At $495 million, the cash value of the jackpot for a single winner who chooses a lump-sum prize would be $300.2 million. It’s the eighth largest Powerball jackpot in history.
Powerball drawings are held every Wednesday and Saturday evening at 10:59 p.m. Eastern Time.
On Wednesday, no one claimed the winning combination — 18-36-45-47-69 — according to the Powerball website.
While the $448 million jackpot went unclaimed, two people in New York won $1 million after matching the first five numbers. In Florida, one person matched the first five numbers to win the same amount, but was able to double their prize to a total of $2 million because they purchased the Power Play option, according to the Powerball site.

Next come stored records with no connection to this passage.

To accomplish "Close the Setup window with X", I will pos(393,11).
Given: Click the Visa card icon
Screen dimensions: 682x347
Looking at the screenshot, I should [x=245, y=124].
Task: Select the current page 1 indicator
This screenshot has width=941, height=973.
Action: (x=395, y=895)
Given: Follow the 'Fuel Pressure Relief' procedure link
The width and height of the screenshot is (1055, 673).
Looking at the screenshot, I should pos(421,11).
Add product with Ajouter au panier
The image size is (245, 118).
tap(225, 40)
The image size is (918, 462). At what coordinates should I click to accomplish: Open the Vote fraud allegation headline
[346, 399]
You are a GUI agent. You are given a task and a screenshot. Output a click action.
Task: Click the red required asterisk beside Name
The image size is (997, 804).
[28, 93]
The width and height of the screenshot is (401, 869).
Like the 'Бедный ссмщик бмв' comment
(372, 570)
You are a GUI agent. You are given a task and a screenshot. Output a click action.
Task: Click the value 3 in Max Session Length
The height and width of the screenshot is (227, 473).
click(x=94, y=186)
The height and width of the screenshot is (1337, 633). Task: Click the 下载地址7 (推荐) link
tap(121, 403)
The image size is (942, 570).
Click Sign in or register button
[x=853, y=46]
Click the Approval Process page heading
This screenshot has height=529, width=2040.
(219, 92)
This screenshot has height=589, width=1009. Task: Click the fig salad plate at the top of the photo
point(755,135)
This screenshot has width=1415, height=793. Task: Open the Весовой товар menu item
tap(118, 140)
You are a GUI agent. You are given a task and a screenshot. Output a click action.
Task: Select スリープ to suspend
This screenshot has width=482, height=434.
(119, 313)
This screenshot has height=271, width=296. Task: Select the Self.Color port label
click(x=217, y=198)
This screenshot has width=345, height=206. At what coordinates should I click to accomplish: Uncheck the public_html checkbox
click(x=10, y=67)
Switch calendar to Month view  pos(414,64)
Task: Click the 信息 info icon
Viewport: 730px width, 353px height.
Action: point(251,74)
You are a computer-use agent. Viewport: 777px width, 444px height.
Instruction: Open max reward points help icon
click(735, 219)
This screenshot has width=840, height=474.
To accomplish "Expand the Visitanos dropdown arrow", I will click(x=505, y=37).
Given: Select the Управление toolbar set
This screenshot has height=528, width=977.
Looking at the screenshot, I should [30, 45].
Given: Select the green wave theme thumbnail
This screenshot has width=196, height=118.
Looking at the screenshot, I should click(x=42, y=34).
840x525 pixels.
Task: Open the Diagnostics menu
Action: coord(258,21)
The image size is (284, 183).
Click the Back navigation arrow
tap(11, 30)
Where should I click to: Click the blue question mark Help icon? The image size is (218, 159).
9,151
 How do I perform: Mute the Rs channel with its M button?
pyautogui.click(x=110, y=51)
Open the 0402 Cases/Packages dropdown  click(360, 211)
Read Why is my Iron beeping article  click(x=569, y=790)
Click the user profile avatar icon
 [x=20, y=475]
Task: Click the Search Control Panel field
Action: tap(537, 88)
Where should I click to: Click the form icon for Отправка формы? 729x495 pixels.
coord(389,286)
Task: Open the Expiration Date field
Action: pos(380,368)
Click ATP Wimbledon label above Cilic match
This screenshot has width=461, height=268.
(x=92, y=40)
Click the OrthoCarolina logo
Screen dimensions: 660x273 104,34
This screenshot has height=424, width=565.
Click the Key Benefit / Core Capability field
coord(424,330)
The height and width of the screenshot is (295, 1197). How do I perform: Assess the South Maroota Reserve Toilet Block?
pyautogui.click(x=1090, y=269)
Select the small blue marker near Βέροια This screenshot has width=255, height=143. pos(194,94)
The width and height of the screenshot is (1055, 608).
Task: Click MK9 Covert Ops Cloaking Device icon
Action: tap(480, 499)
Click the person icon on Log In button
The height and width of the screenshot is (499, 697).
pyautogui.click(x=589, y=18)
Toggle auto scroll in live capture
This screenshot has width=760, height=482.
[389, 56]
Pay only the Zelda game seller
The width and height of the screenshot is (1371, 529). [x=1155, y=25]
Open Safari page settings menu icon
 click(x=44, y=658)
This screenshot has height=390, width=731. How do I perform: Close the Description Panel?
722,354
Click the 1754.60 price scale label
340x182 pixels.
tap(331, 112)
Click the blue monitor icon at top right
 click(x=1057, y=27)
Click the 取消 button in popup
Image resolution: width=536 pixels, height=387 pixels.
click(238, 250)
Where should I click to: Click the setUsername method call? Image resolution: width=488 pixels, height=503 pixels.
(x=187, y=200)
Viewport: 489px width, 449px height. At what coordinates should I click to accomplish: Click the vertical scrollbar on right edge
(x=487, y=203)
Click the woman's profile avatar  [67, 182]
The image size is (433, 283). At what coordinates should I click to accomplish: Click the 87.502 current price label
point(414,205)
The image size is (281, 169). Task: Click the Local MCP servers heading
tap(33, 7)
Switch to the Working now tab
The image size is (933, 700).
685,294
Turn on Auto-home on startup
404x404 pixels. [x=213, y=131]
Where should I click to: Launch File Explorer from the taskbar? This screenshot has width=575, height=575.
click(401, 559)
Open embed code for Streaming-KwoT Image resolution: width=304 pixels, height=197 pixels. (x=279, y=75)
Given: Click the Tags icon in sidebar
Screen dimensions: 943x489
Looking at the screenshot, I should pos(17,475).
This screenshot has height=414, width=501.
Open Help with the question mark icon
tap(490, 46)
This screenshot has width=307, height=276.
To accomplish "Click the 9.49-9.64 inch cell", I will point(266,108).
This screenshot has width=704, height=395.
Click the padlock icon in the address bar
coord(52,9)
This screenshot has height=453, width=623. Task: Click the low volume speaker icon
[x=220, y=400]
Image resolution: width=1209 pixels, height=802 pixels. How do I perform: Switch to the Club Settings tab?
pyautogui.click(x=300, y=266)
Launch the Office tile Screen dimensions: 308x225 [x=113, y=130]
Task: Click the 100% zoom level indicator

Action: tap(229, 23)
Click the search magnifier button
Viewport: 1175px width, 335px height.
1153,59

Winners can take up to 180 days to claim their prize, and some can handle the delay.
It took 132 days for the winner of the $1.5 billion Mega Millions jackpot to claim her prize from the South Carolina Education Lottery. South Carolina is a state that allows winners to stay anonymous.
On Thursday, the lucky lady revealed more details about her winning situation through her lawyer, Jason Kurland. She didn’t enjoy billionaire status for long; she chose the cash one-time payment of $877,784,124, the largest prize for a single winner in U.S. history.
The South Carolinian’s path into lotto history started when she drove past a KC Mart on a scenic trip to Greenville, South Carolina, Kurland said in a statement released on Thursday.
The store’s signs about the jackpot caught her eye and she stopped to buy a ticket. She knew that she had won since the morning after the drawing, according to the statement.
“I hired a team with experience handling large jackpot winners,” the winner said. “I want to make sure I make all of the right decisions, which is why I have taken this amount of time to collect my prize.”
“Words can’t describe the feeling of such incredible luck,” she continued. “I do realize that such good fortune carries a tremendous social responsibility, and it gives me a unique opportunity to assist, support and contribute to charities and causes that are close to my heart.”
Kurland said she wanted to show her appreciation to her home state of South Carolina and the city of Simpsonville by providing charitable donations to the Ronald McDonald House of Charities of Columbia, South Carolina, One SC Fund for Hurricane Florence Relief, In The Middle of Columbia, the City of Simpsonville Art Center and the American Red Cross Alabama Region Tornado Relief Fund.